V. Competition — A Blue Ocean Inside a Red Ocean

TCTP/MDSC Market (BIO-101)

• Direct competitors: Per KDDF documentation, no commercial competitor is currently pursuing "TCTP-neutralizing" MDSC suppression → an uncontested first-in-class position.
• Indirect competitors (other MDSC mechanisms): VISTA (PharmAbcine 'PMC-309'), TKI/STAT3 (Sunitinib), CXCR1/2 'SX-682', etc.
• Competitive thesis: If TCTP-TLR2 truly is a master regulator of MDSC trafficking, BIO-101 should achieve more upstream blockade than alternatives.
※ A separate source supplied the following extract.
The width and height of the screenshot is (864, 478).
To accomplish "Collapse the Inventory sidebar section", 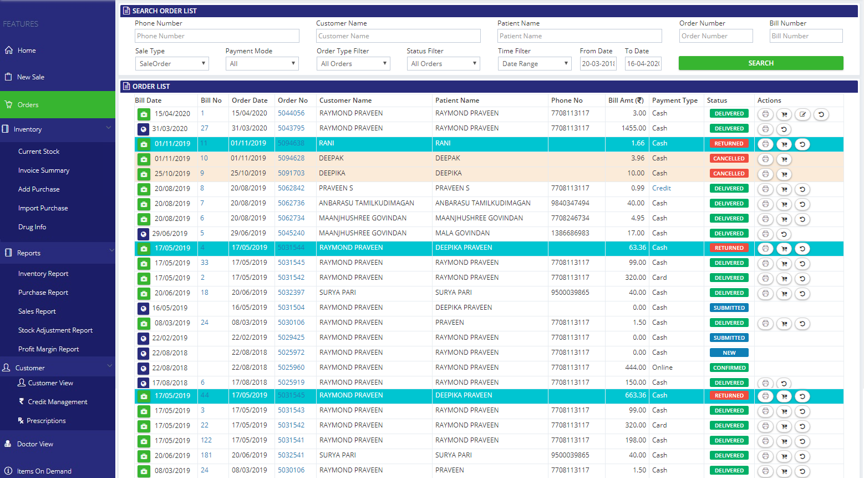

Wnt/β-catenin Market (BIO-104)

• History: Forty years of attempts — still no clinically usable Wnt drug. A graveyard.
• Other approaches: PF-06647020 (PTK7), F7-ADC (FZD7), PROTAC, ASO, VHH antibodies.
• Differentiator: Where competitors hit "known" membrane proteins (FZD7, PTK7), Boostimmune attacks a self-discovered, Wnt-addicted novel membrane protein — a "Blue Ocean" target with potentially distinct response and safety profiles.

VI. Growth Strategy & Outlook

Last Eight Quarters — Key Event

The dominant event was the Series A close (₩17B, Jun 2022). The capital was earmarked for ① BIO-101 pre-clinical entry and clinical-trial material production, and ② ADC early development — a dual bet on "Series B valuation via BIO-101 IND" plus "ADC L/O optionality". The WuXi MOU ensures the cash flows into R&D itself rather than facilities.

Risks

• Scientific/pipeline risk: Every asset is either first-in-class or undruggable → enormous upside if it works, but pre-clinical failure odds are extreme. TCTP may not be central to MDSC suppression as hypothesized; the BIO-104 Wnt proxy target may not preserve the therapeutic window in human trials.
• Financial risk: With no revenue, any delay in L/O can push the company into capital impairment. Time pressure to reach Series B or L/O before runway runs out.

Potential Overhang — VC Exit

Official fact: No specific mezzanine (CB/EB) issuance is identified in the source materials.

Interpretation: The overhang risk lies not in bonds but in the Series A and earlier VC preferred stock (RCPS/CPS). These will convert into common stock at IPO; ~₩20B is a potentially sellable overhang once lock-ups expire. This is the standard growth arc for VC-backed biotech — the real risk is not the overhang itself but a scenario where the IPO valuation is too low relative to VC entry, triggering selling pressure. Globally-oriented investors like AJU IB and SV typically optimize for post-IPO performance and may stagger exits.